[Saved data entries]
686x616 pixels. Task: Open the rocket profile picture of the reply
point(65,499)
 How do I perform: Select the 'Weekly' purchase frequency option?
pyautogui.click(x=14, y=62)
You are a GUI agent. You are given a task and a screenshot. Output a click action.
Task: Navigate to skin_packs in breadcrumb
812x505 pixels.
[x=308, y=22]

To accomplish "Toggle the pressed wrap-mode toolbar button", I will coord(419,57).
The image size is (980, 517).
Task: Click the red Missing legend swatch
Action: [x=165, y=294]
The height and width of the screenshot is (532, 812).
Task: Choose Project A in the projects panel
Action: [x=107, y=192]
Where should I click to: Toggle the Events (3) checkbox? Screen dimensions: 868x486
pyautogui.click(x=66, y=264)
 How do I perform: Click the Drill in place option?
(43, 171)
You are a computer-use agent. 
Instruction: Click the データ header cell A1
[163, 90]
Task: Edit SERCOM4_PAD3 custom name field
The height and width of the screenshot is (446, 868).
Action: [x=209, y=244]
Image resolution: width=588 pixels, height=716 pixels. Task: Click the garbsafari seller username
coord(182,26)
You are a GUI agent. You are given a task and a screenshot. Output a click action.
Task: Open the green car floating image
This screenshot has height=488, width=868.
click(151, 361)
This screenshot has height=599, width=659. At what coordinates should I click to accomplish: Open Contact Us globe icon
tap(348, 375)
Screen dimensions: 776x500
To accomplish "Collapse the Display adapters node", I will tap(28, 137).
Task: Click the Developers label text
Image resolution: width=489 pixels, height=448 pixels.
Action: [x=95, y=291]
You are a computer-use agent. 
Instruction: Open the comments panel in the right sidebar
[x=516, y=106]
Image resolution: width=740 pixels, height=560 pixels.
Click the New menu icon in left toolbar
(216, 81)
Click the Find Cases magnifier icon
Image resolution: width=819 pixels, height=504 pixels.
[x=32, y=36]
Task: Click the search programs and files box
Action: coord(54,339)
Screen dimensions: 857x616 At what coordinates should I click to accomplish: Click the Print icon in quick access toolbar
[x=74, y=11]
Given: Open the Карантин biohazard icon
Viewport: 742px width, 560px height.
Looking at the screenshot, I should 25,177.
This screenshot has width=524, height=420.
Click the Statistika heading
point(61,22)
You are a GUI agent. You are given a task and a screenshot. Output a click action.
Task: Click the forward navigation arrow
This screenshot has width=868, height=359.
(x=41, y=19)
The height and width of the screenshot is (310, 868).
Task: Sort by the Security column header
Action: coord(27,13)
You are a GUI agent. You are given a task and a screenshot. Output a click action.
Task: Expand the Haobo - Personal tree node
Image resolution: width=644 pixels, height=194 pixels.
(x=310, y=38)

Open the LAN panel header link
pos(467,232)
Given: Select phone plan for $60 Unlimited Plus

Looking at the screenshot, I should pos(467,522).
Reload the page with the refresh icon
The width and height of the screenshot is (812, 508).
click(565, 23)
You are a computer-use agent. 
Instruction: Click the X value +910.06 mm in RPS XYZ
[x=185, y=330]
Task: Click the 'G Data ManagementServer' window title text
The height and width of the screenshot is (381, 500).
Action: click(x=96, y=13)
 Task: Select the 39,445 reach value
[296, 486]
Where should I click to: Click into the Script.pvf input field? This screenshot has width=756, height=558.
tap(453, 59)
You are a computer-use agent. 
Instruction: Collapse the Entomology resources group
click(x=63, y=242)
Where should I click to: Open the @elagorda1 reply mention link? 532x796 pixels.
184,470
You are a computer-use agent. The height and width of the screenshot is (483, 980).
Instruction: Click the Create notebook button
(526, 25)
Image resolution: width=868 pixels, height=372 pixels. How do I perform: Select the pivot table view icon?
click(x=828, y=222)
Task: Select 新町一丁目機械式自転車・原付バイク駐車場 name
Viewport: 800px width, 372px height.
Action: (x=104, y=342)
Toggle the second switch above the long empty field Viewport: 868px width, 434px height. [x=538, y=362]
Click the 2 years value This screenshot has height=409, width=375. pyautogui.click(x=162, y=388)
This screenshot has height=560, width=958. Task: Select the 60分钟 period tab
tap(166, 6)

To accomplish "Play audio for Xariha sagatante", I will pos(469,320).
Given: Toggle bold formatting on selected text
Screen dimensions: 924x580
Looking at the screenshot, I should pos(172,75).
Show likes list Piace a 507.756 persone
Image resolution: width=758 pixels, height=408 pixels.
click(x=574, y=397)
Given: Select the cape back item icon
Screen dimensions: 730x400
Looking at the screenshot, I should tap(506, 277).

Prompt: Take every line above carrying "node" and return it.

Exercise answer:
To accomplish "Collapse the Display adapters node", I will tap(28, 137).
Task: Expand the Haobo - Personal tree node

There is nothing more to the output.